Like others here, I'm deeply impressed by our selfless search for knowledge and - what? - ambience? rather that setting out to make a profit.
For myself, I'd like to cheat by three years and be in Aboukir to see Nelson break the French line at the Battle of the Nile. On to be in Gibraltar to see the fleet set off for Trafalgar and so to the Rainhill Trials, visit the Great Exhibition and be at Cape Canaveral to see the Apollo mission set off for the moon.
Amazingly enough, they never met, so I'd like to engineer a meeting between Nelson and Wellington at dinner and just sit and listen. Whilst in that era, a couple of Harrison chronometers would be nice, as would a brace of Joe Manton hexagonal barrel pistols.
Around 1860, I'd like to register a patent that covered every option for both two and fourstoke engines , beating Otto to the punch. I would then make it freely available to anyone who wanted to use the principals involved as Otto and the Crossley Brothers so fiercely defended their rights as to hold back serious ICE development for a generation.

- [SET EXERCISE]:
Please mark each statement yes or no according to the time-travel post, quoting the words of the post that decide it: (a) the writer would like to arrange a dinner meeting between Nelson and Wellington; (b) the writer intends to keep the engine patent for private profit; (c) the writer would register the engine patent around 1900. The material after this point comes from a separate source and is unrelated to the time-travel post.

- [DATASET EXCERPT]:

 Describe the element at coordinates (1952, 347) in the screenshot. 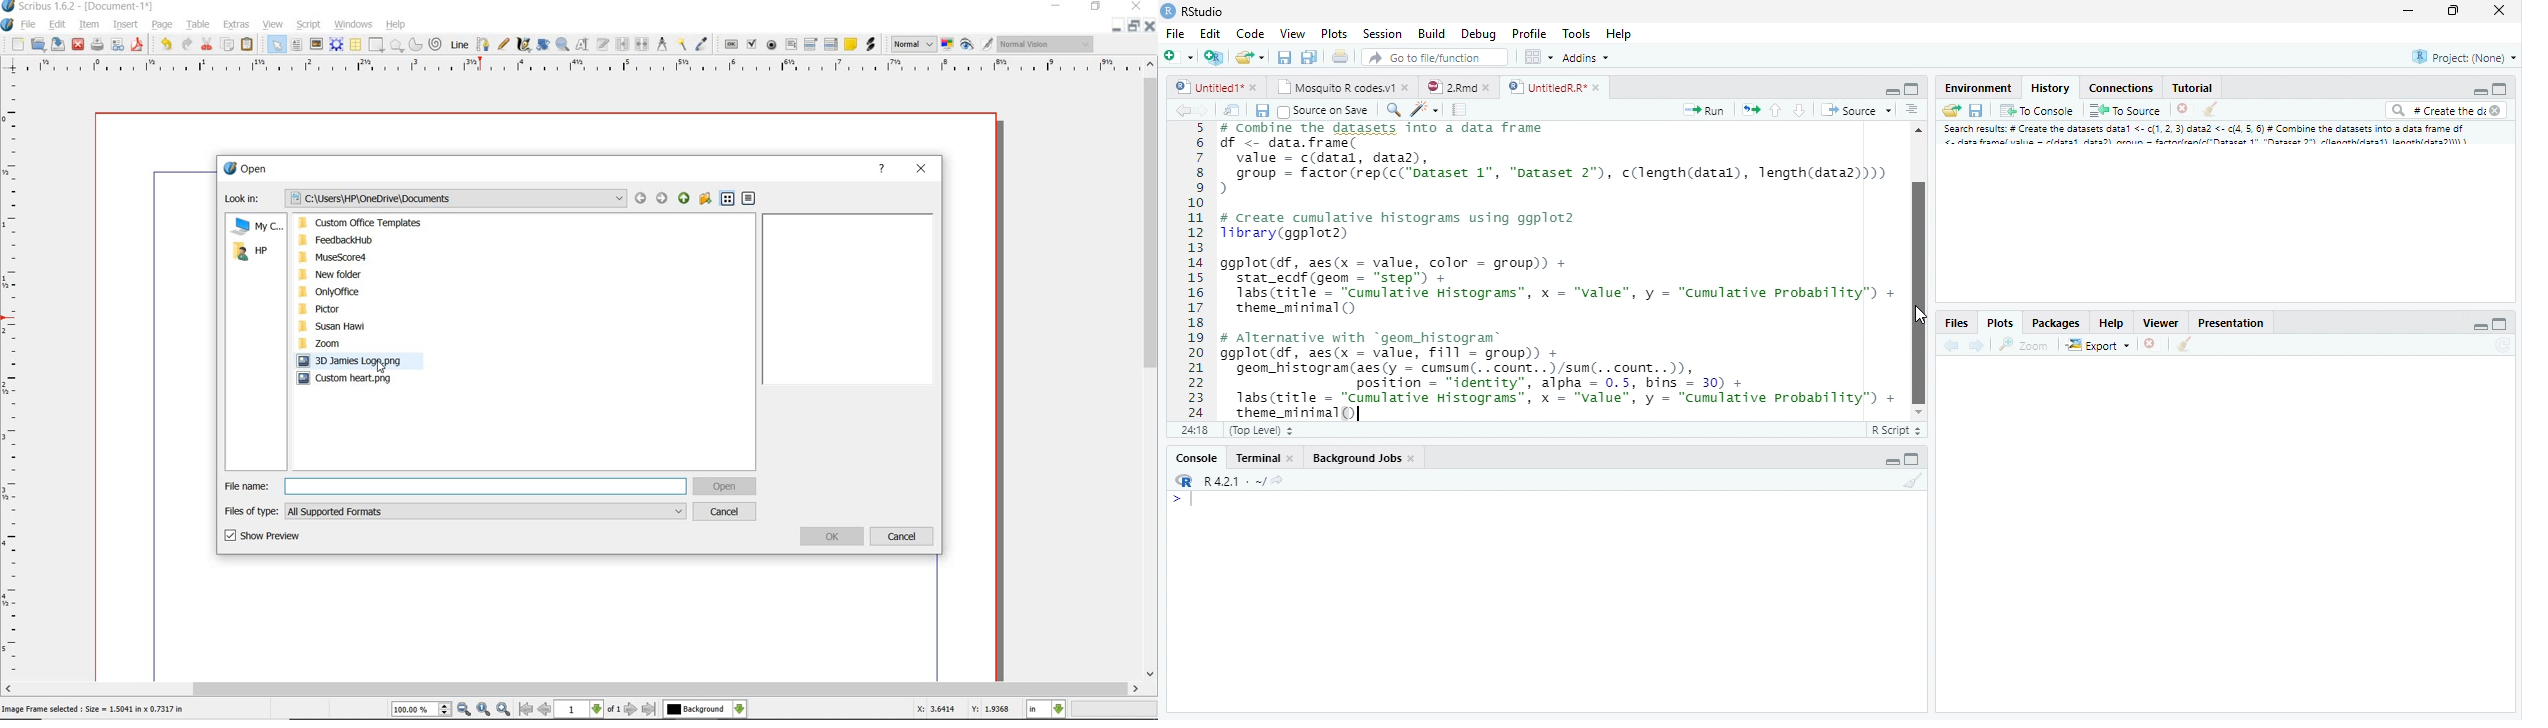

I see `back` at that location.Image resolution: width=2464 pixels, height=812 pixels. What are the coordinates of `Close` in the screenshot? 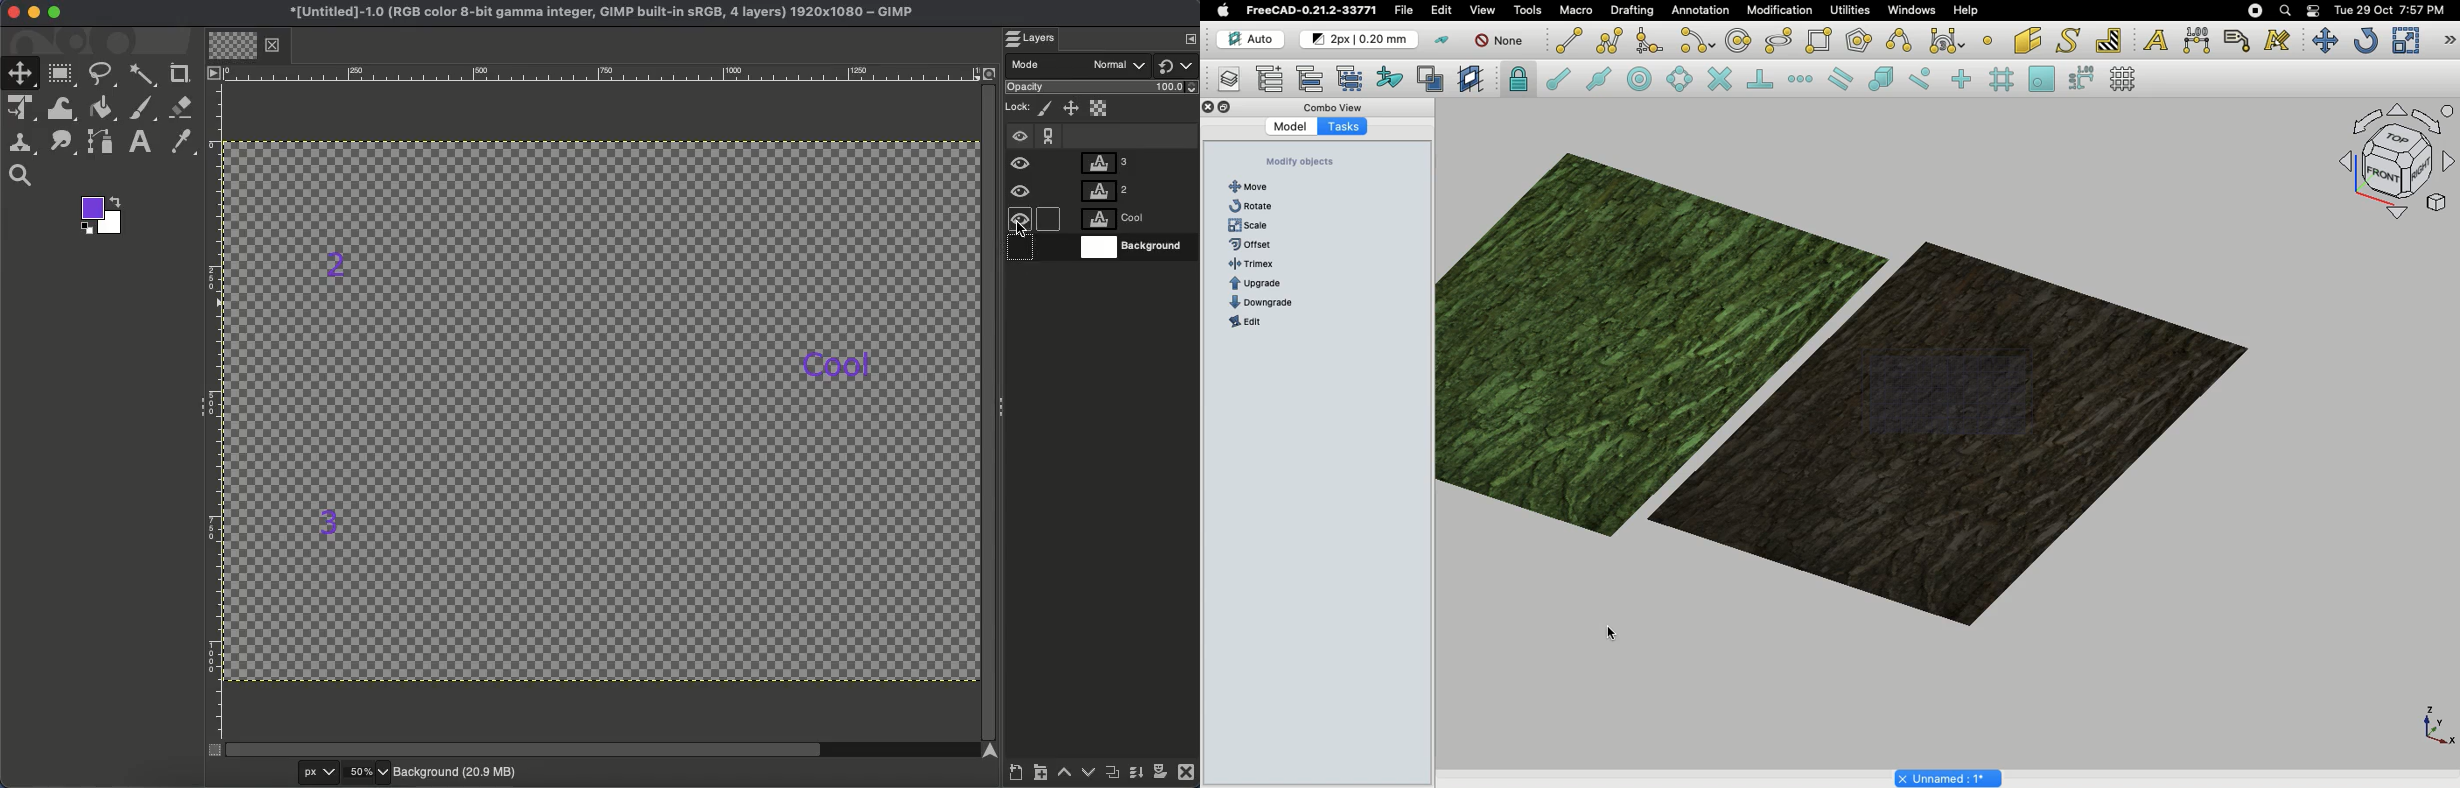 It's located at (1209, 109).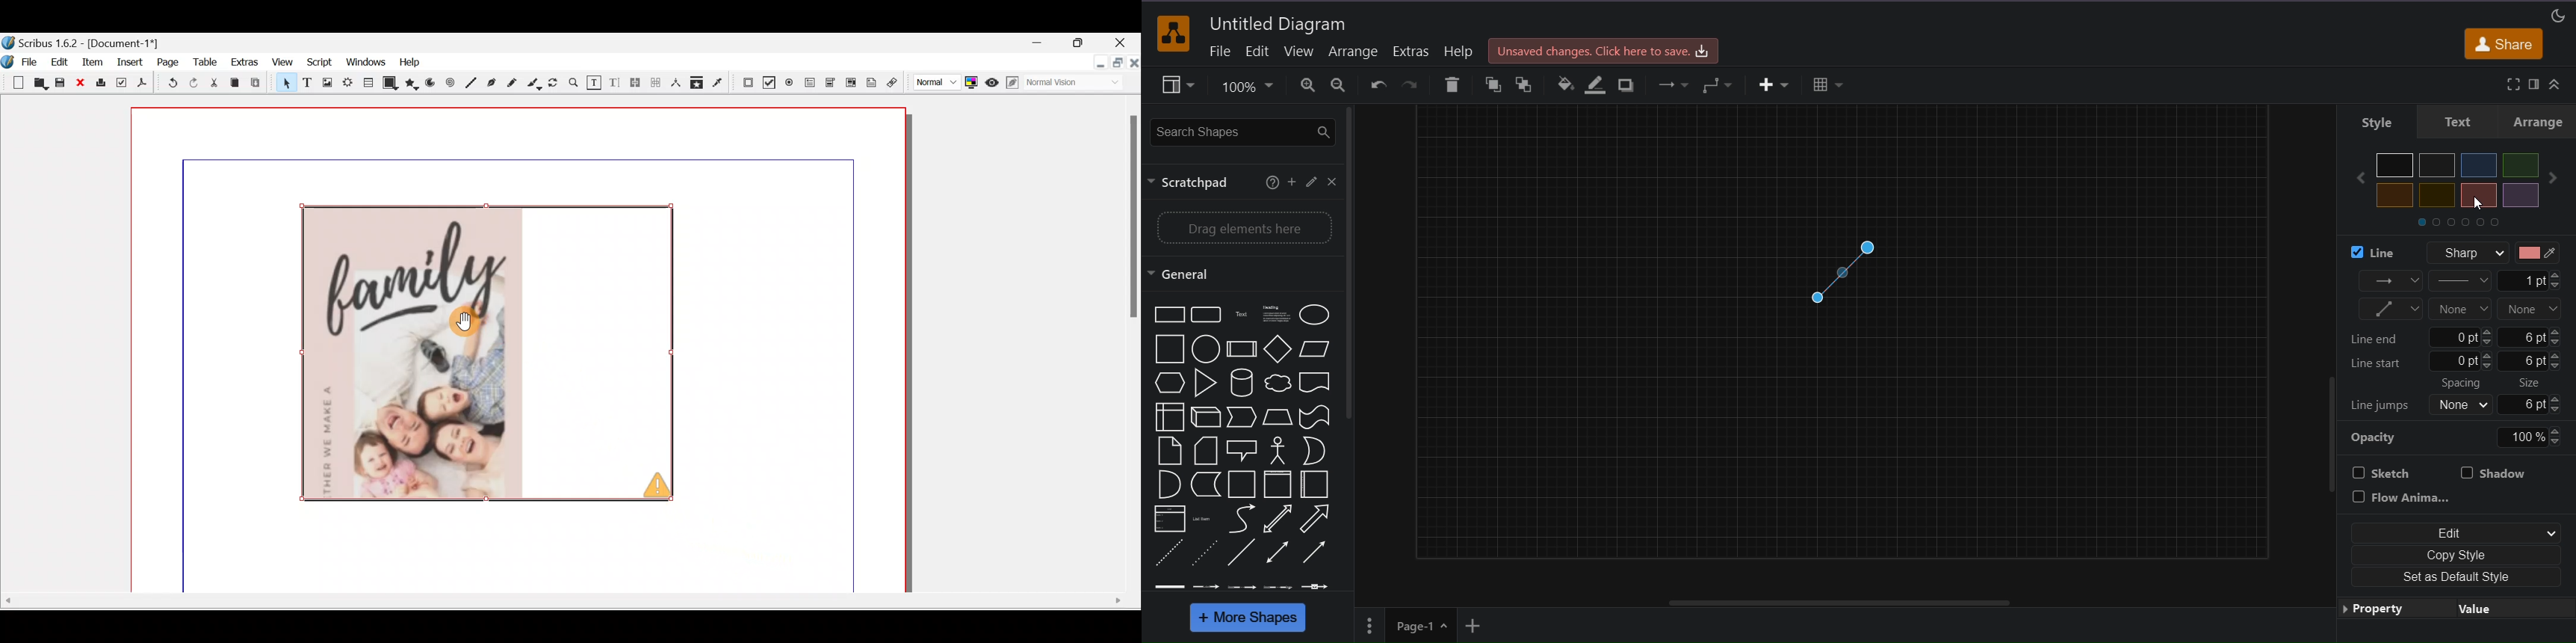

- [SOLUTION FOR THIS TASK]:
(a) Yes: "I'd like to engineer a meeting between Nelson and Wellington at dinner"
(b) No: "I would then make it freely available to anyone"
(c) No: "Around 1860, I'd like to register a patent"